The aerodigestive tract. Schematic of the flow relationship between the oral and nasal cavities and the lungs and stomach. The numbers indicate the five sites sampled in this study.

FIG 2

(A) Intrasubject similarity indices (θ_YC distance [1 − θ_YC]) between the bacterial communities of the first return BAL fluid (BAL1) and oral wash samples, compared to the second return BAL fluid (BAL2) and oral wash samples from that same subject. Distances were based on a 3% OTU definition with subsampling of 700 sequences/sample.

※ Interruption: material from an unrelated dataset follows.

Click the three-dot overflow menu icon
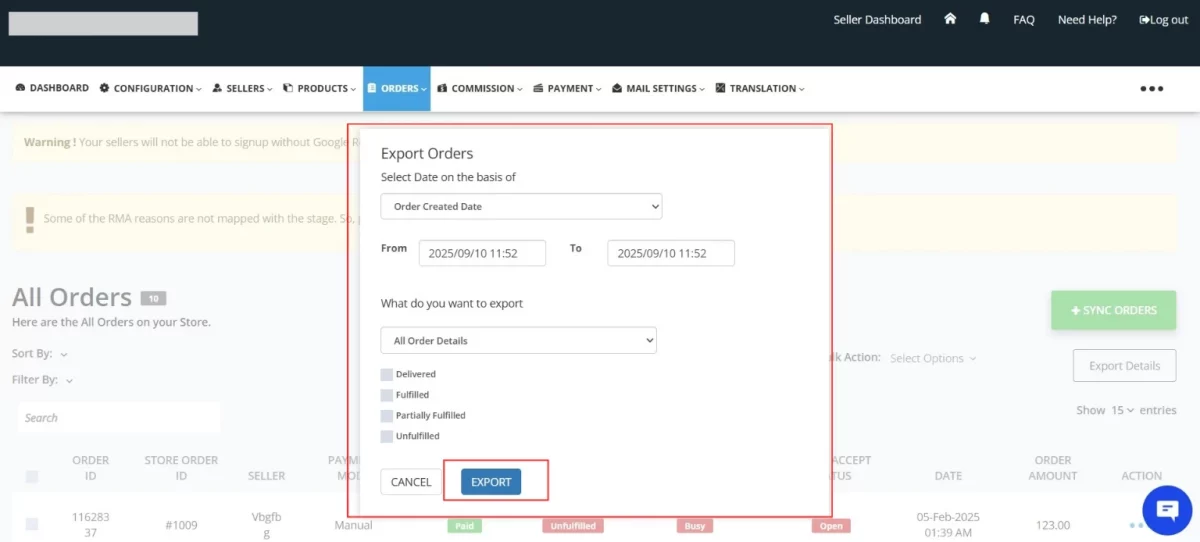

There was no statistically significant difference in the oral-BAL fluid sample comparison of the first and second return BAL fluid samples in terms of bacterial community composition. (B) 16S rRNA gene qPCR of DNA prepared from the samples in this study, as well as bronchoscope rinse saline and prebronchoscope saline. The number of copies of bacterial 16S rRNA genes per 5 ml of sample (saline, scope, BAL, oral, and gastric) or per (nasal) swab was measured by qPCR as described in Materials and Methods. Sample groups were compared by ANOVA and Tukey’s multiple-comparison test. Data are the mean ± the standard error of the mean. *, P < 0.05 compared to saline only; other significant comparisons are shown in the graph; nd, not done (because the swab was of a different sample type). (C) Bacterial species richness of each site, as determined by calculating the number of OTUs (97% identity) per sample after subsampling of all samples to the same depth of 700 reads. Sample groups were compared by ANOVA and Tukey’s multiple-comparison test.

FIG 3

(A, B) Graphic representation of the results of an RDA of the bacterial samples isolated from each of the four sites to determine whether a significant amount of the variation can be explained by differences in sample location. (A) Comparison of nasal, oral, and lung samples in RDA1 versus RDA2. (B) Comparison of nasal, oral, and gastric samples on RDA1 versus RDA2. (C) Indices of intrasubject similarity (θ_YC distance [1 − θ_YC]) between the bacterial communities of the two source sites (mouth and nose) and two target sites (lungs and stomach) of that subject. As shown, shorter θ_YC distances correspond to greater similarities between the bacterial communities of the samples indicated. Distances were based on a 3% OTU definition with subsampling of 700 sequences/sample.

FIG 4

Rank abundance plots for each of the sampling locations based on the top 50 OTUs from the overall order (greatest to smallest) taken from all of the samples combined. The bars depict the mean ± the standard error of the mean. Bars are colored according to their phyla. The family, genus, and OTU identification of the bacterial community members are displayed along the x axis of panel D.

FIG 5

Paired analysis of Prevotella abundance distribution in the oral wash of an individual and the abundance of that same OTU in the gastric aspirate (A) and BAL fluid (B) of the same individual. Prevotella OTUs were determined as described in Materials and Methods, and all of the samples from all of the sites were subsampled to 700 reads. For this analysis, any OTU below the limit of detection was assigned an abundance of 0.07%. The solid line indicates a 1:1 ratio of abundance in the oral wash compared to the gastric aspirate (A) or BAL fluid (B), and the dotted lines are 2:1 and 1:2 ratios. Six Prevotella OTUs were detected in the analysis, and the abundance of each OTU in each of the 28 subjects is displayed on the graphs (168 data points/graph). The oral-BAL fluid sample and oral-gastric sample data sets were significantly different from each other (P = 0.003). The mean ratio within the oral-gastric sample data set was 1.18:1, while the mean ratio within the oral-BAL fluid sample data set was 2.04:1. Other abundance comparisons: 11.4% of the observations in the oral-BAL fluid sample data set were at a ratio of 64:1 or greater, and 31.0% were at 8:1 or higher, while only 2.4% of the observations in the oral-gastric sample data set were 64:1 or greater and only 14.3% were 8:1 or greater.